Gasolina Superior:  

MAE: 179196.5457 
RMSE: 209866.8716


### Mejor modelo para Diesel

In [52]:
model_dis = LSTMModelA(input_size=1, hidden_size=100, dropout_rate=0.3)

model_dis, best_loss_dis = train_model(
    model_dis,
    train_loader_dis,
    test_loader_dis,
    epochs=50,
    lr=1e-3
)
print(f"Mejor Val MSE (diesel): {best_loss_dis:.4f}")

Epoch 1 — Train MSE: 0.2631 — Val MSE: 0.0033
Epoch 2 — Train MSE: 0.1783 — Val MSE: 0.0208
Epoch 3 — Train MSE: 0.1031 — Val MSE: 0.0745
Epoch 4 — Train MSE: 0.0342 — Val MSE: 0.2312
Epoch 5 — Train MSE: 0.0443 — Val MSE: 0.2057
Epoch 6 — Train MSE: 0.0263 — Val MSE: 0.1285
Early stopping.
Mejor Val MSE (diesel): 0.0033


  return F.mse_loss(input, target, reduction=self.reduction)
  return F.mse_loss(input, target, reduction=self.reduction)
  return F.mse_loss(input, target, reduction=self.reduction)


In [53]:
# Predicciones
model_dis.eval()
preds_dis = []
with torch.no_grad():
    for xb, _ in test_loader_dis:
        preds_dis.extend(model_dis(xb).squeeze().cpu().numpy())
preds_dis = np.array(preds_dis).reshape(-1, 1)

# Inversion de escala
preds_dis_inv = diesel_scaler.inverse_transform(preds_dis)
y_dis_true = diesel_test.values[window_size:]

# Metricas
mae_dis = mean_squared_error(y_dis_true, preds_dis_inv)
rmse_dis = np.sqrt(mean_squared_error(y_dis_true, preds_dis_inv))
print(f"Gasolina Diesel: \n\nMae: {mae_dis:.4f} \nRMSE: {rmse_dis:.4f}")

Gasolina Diesel: 

Mae: 8460750124.5191 
RMSE: 91982.3359


### Comparacion modelos Laboratorio 1 vs Laboratorio 2

##### __Laboratorio 1 – Modelos ARIMA__
- Gasolina Regular

    Modelo usado para predicción de los últimos 36 meses: ARIMA(45,1,20)

    MAE: 102 164.24 

    RMSE: 124 108.98 

- Gasolina Superior

    Modelo usado para predicción de los últimos 36 meses: ARIMA(45,1,20)
    
    MAE: 93 291.85 

    RMSE: 130 298.21 

- Gasolina Diesel

    Sobre la ultima serie filtrada hasta diciembre 2017: ARIMA(45,1,20)

    MAE: 182 448.53

    RMSE: 228 476.56

##### __Laboratorio 2 – Modelos LSTM__
- Gasolina Regular

    MAE: 361 909.9981

    RMSE: 383 606.3430



- Gasolina Superior

    MAE: 116 476.7082

    RMSE: 155 397.9649



- Gasolina Diesel: 

    MAE: 8460750124.5191

    RMSE: 91982.3359


Para comparar los modelos usamos dos criterios claros sobre la serie original:

* **MAE** (error absoluto medio), que nos dice cuánto, en promedio, se equivocan las predicciones.
* **RMSE** (raíz del error cuadrático medio), que penaliza más los errores grandes.
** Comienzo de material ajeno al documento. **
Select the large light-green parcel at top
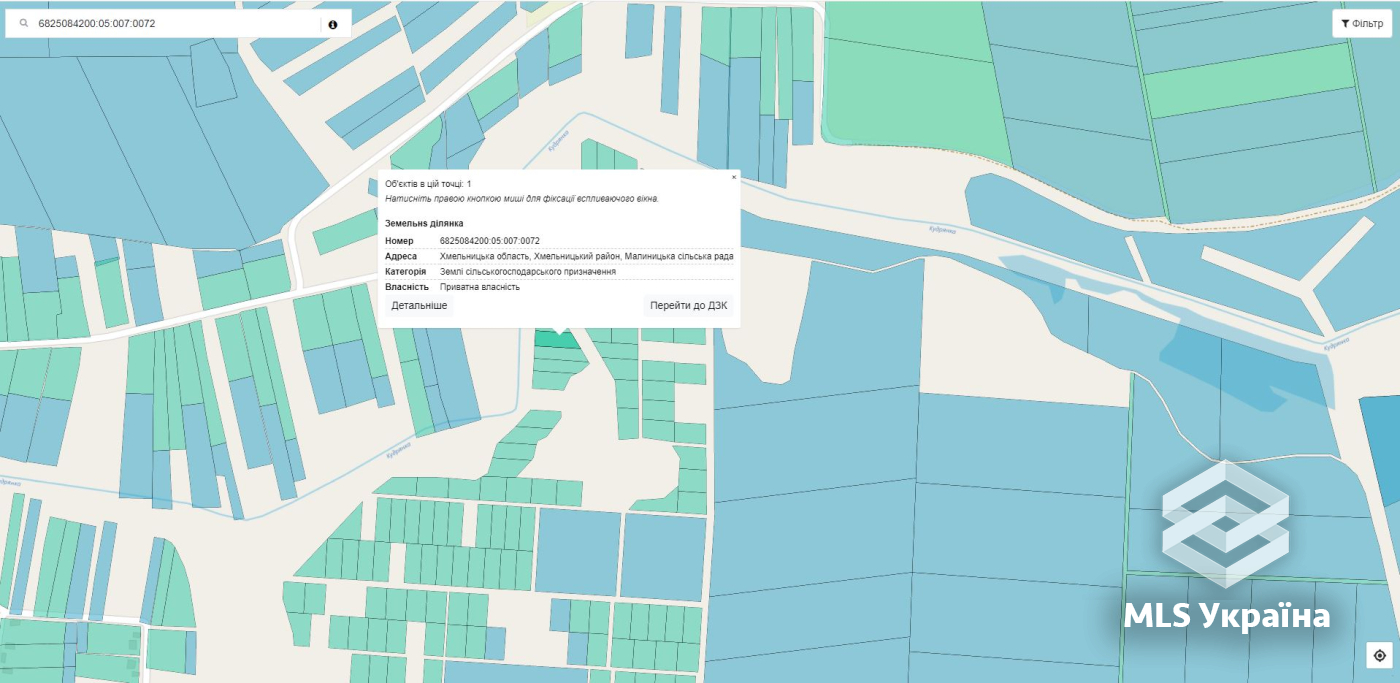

En **Gasolina Regular**, el LSTM obtuvo un **MAE = 361 910** y un **RMSE = 383 606**, mientras que el ARIMA(45,1,20) del laboratorio 1 logró un **MAE = 102 164** y **RMSE = 124 109** . Es decir, el ARIMA se quedó mucho más cerca de los valores reales, con errores alrededor de un tercio de los del LSTM. Por eso, para esta serie el ARIMA sigue siendo el ganador claro.

En **Gasolina Superior**, el LSTM bajó el error respecto al caso anterior (MAE = 116 477, RMSE = 155 398), pero el ARIMA(45,1,20) todavía lo superó con un **MAE = 93 292** y **RMSE = 130 298** . Aunque la diferencia es menor que en la serie regular, de nuevo el ARIMA entrega predicciones más ajustadas.
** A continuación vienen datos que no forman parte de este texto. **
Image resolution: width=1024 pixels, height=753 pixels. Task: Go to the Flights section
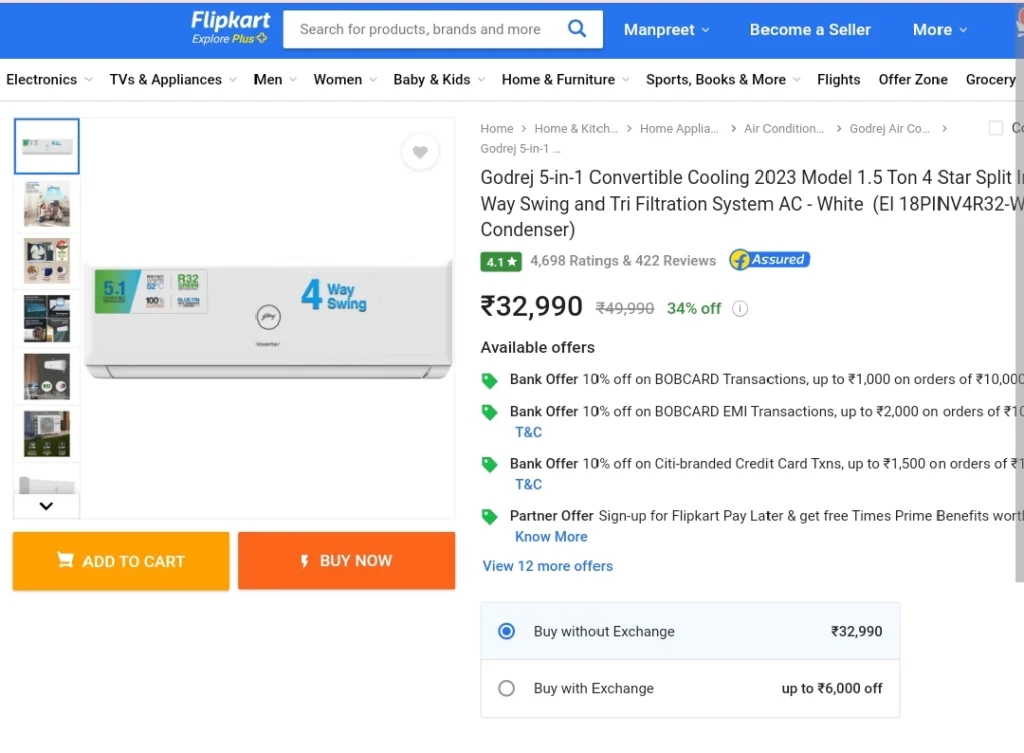point(838,80)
Para **Gasolina Diésel** vemos un comportamiento curioso: el LSTM reportó un **RMSE = 91 982**, que técnicamente es mejor que el **228 477** del ARIMA, pero su **MAE = 8 460 750 124** es colosal, lo que indica que hubo predicciones completamente fuera de escala. En cambio, el ARIMA(45,1,20) mantuvo ambos errores en rangos razonables (MAE = 182 449, RMSE = 228 477) . Esto sugiere que el LSTM, al no capturar bien la dinámica de la serie diésel, produjo picos de error muy grandes que no reflejan la realidad.

**Conclusión**:

* **ARIMA(45,1,20)** es el mejor modelo para las tres series cuando se mide con MAE y RMSE en la escala original.
* El **LSTM**, aunque prometedor en otros contextos, necesita más ajustes (arquitectura, datos de entrada o exógenas) para alcanzar a los modelos clásicos en estas series de gasolina.